A licence to benchmark

Our head of multi-asset investments, David Coombs, would rather be riding round in a DB7 than reviewing COBS 6.1ZA.8. But he shunned living the spy’s life years ago in favour of investments, so here we are. He outlines our new benchmarks for DFM business and explains why he thinks they will complete the mission.

17 December 2020

Now that the first vaccine has been administered we can, at last, look forward to No Time To Die, Daniel Craig’s last outing as James Bond. Quite apt.

I have always loved Bond films – apart from Roger Moore’s last few outings … oh, and a few of Pierce Brosnan’s – so I am very much looking forward to leaving house arrest and maybe visiting the cinema next year.

Like many men my age, we can track our lives around James Bond films. The first experience as a seven-year-old, a Dr No/Thunderball double bill in Devon. Remember them? My favourite was Live and Let Die (1973), seen at the Plaza Cinema in Cardiff with my Dad.

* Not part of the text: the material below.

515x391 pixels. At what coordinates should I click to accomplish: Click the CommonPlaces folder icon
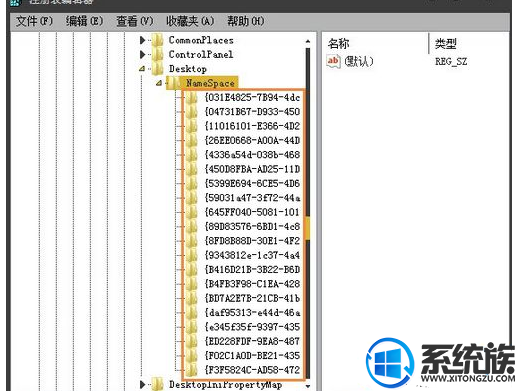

So, for me, all other Bond films are benchmarked against that film. Despite better acting in others and probably better plot lines it is still the one to beat for me. Yes, I have got to the point at last. You see, we use benchmarks all the time, whether for restaurants, cars and, indeed, investment funds.

Now, I have always been nervous about benchmarks when it comes to investing and probably not for the reasons that you would think. Back in the 80s and 90s, the CAPS Median Index (subsequently purchased by Russell Mellon) was the industry benchmark for comparing pension fund investment performance. The asset weightings were based on the median weightings of portfolios submitted to the survey. The US equity weighting was approximately 2%, so even if you moved to a 50% overweight then you might have just 3% of your portfolio in American stocks. For context, the UK weighting was typically closer to 50%. Just looking at the relative performance of those two markets over those two decades and you start to see the problem.

Because the index was based on the actual holdings of UK pension funds, for the index’s US weighting to increase to a more realistic level in global terms all the participants would have to take significant benchmark risk at the same time. Bearing in mind that you had to report to trustees every three months back then this was unlikely. So the weighting hardly ever changed and managers hugged close to an incoherent index.

This highlights what happens when it’s the manager’s investment objective to beat the benchmark and not to achieve the fund’s actual financial objectives. Thankfully we have moved on and liability matching became the norm and benchmarks and objectives became more aligned.

When I launched Rathbones’ multi-asset funds in 2009 we set real return targets as the funds’ objectives and they remain to this day. The LED (Liquidity, Equity, Diversifiers) asset allocation framework we developed for the funds and the focus on real returns were subsequently adopted by Rathbones for our discretionary fund management services (DFM) too.

Now, thanks to regulation, we must introduce a primary benchmark (COBS 6.1ZA.8 for those interested) for every DFM private client to help them ascertain value for money. Good idea in principle, however, I think, not in practice if you cannot set a real return objective as a benchmark. The rules state that the benchmark must be investible and based on security indices. It must also reflect the way the firm manages client money.

As a result, we considered a number of candidates, including indices by Asset Risk Consultants (ARC) and Personal Investment Management and the Financial Advice Association (PIMFA). The former is not investible, so doesn’t qualify anyway, while the latter is based on a quarterly survey of members’ average asset class weightings. If you think that sounds a lot like CAPS Median, than you might be correct.

To adopt the PIMFA index would mean we would use the same index as everyone else so we would probably end up looking like everyone else over time. That is not good in terms of choice for either you as an IFA or your clients. It also wouldn’t reflect how we manage money using our LED framework – something that is explicitly required by the new rules! It is very important to us to have the freedom to invest in line with our conviction not to allocate in line with the crowd.

This conundrum has left us with no choice but to design our own Rathbone benchmarks, which reflect LED and our six risk profiles. They are based on industry-recognised indices and include the major asset classes to which we allocate. They will be reviewed annually (not quarterly) and will only change if there is a significant change in the investment environment.

These stable, forward-looking benchmarks will allow our clients to make a more considered value judgement on the quality of service they receive from our discretionary fund managers. In addition, we are confident these benchmarks should provide better risk-adjusted returns than other industry measures in the future, resulting in better outcomes for our clients. For more detailed information on the structure of the benchmarks, click here.

So, will we be removing the real return objectives from our DFM offering? Definitively no. The benchmarks have been designed to meet the real return objectives over the medium to long term. Clients should, therefore, see very little change to their portfolios as a result of this development.

If you have any questions in relation to the new benchmarks, please contact your Rathbones representative.

In the meantime, I will continue in my quest to find a film that beats my own benchmark for greatest film of all time: The Italian Job. It will never happen. You cannot beat perfection. Mark Wahlberg tried, but underperformed.